Monday, April 25, 2011

Planes Bad, Trains Good.

TOH- The No Agenda Show.

Woo, Woo- Don't forget May 7th. is NATIONAL TRAIN DAY!
If you are in the New York area on that day you can join Gladys Knight at the Beacon Theatre to help America celebrate National Train Day and AMTRAK's 40th aniversity for only $65-$200.
They have teamed up with Boys & Girls Clubs of America to present the Rock'n the Rail Way concert. However your ticket price is not tax deductible (What's up with that?)

I have commented before that there is a full court press in this country for overly expensive, unwanted high-speed rail. Often cited when trying to sell this turd are the Chinese and Japanese high speed "successes". Well, not so fast.


BEIJING — China’s expanding network of ultramodern high-speed trains has come under growing scrutiny here over costs and because of concerns that builders ignored safety standards in the quest to build faster trains in record time.

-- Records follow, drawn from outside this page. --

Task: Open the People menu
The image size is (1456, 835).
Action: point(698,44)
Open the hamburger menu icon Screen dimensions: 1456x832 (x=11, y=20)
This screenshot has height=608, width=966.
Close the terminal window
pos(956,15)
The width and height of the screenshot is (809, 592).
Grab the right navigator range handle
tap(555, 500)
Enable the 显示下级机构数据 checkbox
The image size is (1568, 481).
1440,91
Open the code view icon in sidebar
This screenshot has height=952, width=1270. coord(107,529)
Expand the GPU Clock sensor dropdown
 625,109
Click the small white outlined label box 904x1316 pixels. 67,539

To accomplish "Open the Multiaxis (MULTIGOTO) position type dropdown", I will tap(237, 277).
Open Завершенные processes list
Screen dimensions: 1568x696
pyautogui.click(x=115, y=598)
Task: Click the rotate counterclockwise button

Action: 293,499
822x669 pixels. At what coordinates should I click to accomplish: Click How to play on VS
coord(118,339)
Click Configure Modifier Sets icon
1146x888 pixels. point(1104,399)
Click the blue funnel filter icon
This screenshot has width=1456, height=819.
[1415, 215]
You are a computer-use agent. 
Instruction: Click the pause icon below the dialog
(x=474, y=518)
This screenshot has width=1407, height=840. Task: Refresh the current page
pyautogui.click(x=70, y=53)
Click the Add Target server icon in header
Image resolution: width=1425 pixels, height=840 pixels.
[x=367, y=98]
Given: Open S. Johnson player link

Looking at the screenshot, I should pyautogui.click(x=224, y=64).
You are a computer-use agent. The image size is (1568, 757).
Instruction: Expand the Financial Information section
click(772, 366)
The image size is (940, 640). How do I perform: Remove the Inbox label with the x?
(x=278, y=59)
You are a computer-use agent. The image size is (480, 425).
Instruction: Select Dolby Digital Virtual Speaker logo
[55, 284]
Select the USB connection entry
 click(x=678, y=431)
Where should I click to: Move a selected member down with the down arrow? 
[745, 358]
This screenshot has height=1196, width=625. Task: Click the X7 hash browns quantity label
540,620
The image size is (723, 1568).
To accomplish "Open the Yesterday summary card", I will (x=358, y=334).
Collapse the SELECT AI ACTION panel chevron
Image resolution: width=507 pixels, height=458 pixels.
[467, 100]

Last week, the new leadership at the Railways Ministry announced that to enhance safety, the top speed of all trains was being decreased from about 218 mph to 186. Without elaborating, the ministry called the safety situation “severe” and said it was launching safety checks along the entire network of tracks.
The Finance Ministry said last week that the Railways Ministry continued to lose money in the first quarter of this year. The ministry’s debt stands at $276 billion, almost all borrowed from Chinese banks.

“They’ve taken on a massive amount of debt to build it,” said Patrick Chovanec, who teaches at Tsinghua University. He said China accelerated construction of the high-speed rail network — including 295 sleek glass-and-marble train stations — as part of the country’s stimulus spending in response to the 2008 global financial crisis.

Zhao Jian, a professor at Beijing Jiaotong University and a longtime critic of high-speed rail, said he worries that the cost of the project might have created a hidden debt bomb that threatens China’s banking system.

“In China, we will have a debt crisis — a high-speed rail debt crisis,” he said. “I think it is more serious than your subprime mortgage crisis. You can always leave a house or use it. The rail system is there. It’s a burden. You must operate the rail system, and when you operate it, the cost is very high.”

It turns out that the ticket sales are not high enough to even service the debt. In other words pay the interest on the money borrowed to build these wonderful new trains. And this is what Obama is trying to convince us we need.